Its information to data we need, not DIKW

May 12, 2010

I had a fascinating ad hoc meeting with various US Army KM people in Washington just over a week ago discussing some of the new capabilities and understandings we have gained over the last few years. Military people tend to learn fast, and one of the key findings from Iraq (My report from a prior meeting here) was that Platoon Commanders blogging had a higher impact than doctrine. The fragmented micro-narratives of day to day living are a more valuable form of knowledge than synthesised and aggregated data. Close connections there with a project I am running for West Point to move on the highly successful experience of Company Commander into a full use of micro-narrative, potentially leading to peer to peer knowledge flows without mediation.
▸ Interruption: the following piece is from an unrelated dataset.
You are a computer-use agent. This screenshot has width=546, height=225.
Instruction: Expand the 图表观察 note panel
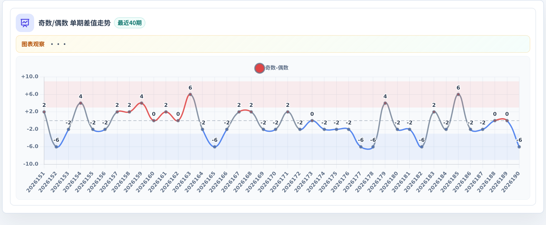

I’m also starting to think through some new material to summarise the last five years of learning in preparation for an open (but limited places)morning seminar on KM that I will be running in Newcastle on the 24th May. In effect my seven basic principles stand, but there are a few things that we need to emphasise and here are three to be going on with.

  • For the best part of a century we have been trying to move data into information. Some people have then tried to make information into knowledge and a few charlatans have attempted a transformation to wisdom, thus marking themselves out as the antithesis of the wise. With the capability of modern technology to augment human intelligence (but not replace it), we are increasingly moving in the other direction. Breaking up information into its source data and allowing messy, but coherent real time assembly in the context of need. Information carries too many assumptions to allow it to be context free, while data has more fluidity and adaptability. This is a huge change, partly enabled, heralded and driven by the rise of social computing but it is far more than that. It changes the way we think about the world, increases the focus on concrete, embodied knowledge that was achieved through apprentice systems such as the knowledge boys in the London Taxi service. Technology augmentation reduces the cost and time to achieve these results, however the engineering focus on treating humans as widgets and trying to replace rather than augment explains many of the KM failures (and there have been a lot).
  • One consequence of this shift is that we increase the ability of an organisation to absorb rather than reduce uncertainty. I briefly mentioned this the other day in the context of arguing for a switch from strategies focused on robustness to ones that emphasis resilience. We need to ability to rapidly adapt, blending material with contextual triggers. We should modularize to encourage exaptation, a point brilliantly made by Brian Arthur in his book The Nature of Technology. but if we put into too much structure (increase the constraints) then we loose adaptive capacity.
  • Collective intelligence, knowledge existing in the flows between people and objects, has been neglected for far too long. Successful knowledge sharing has always been a characteristic of crews, but attempts to transfer that into a more tradition organisation focus on the form of the practice, rather than the emergent nature of the structure. Its the big mistake in Weick and Sutcliffe’s Managing the Unexpected . Crews work because people are trained into role and role expectation and occupy those roles for limited periods of time. The transfer into role is highly ritualised which changes the cognitive processing function of the brain. A crew has more cognitive capacity than its individuals possess of themselves, and prior knowledge of people is not a necessity. The focus on behaviour, which KM inherited from organisation change is a fundamental and distracting error.

I should have this worked up by Newcastle and will aim (subject to agreement with the sponsor) to podcast it. For the moment all comments welcome.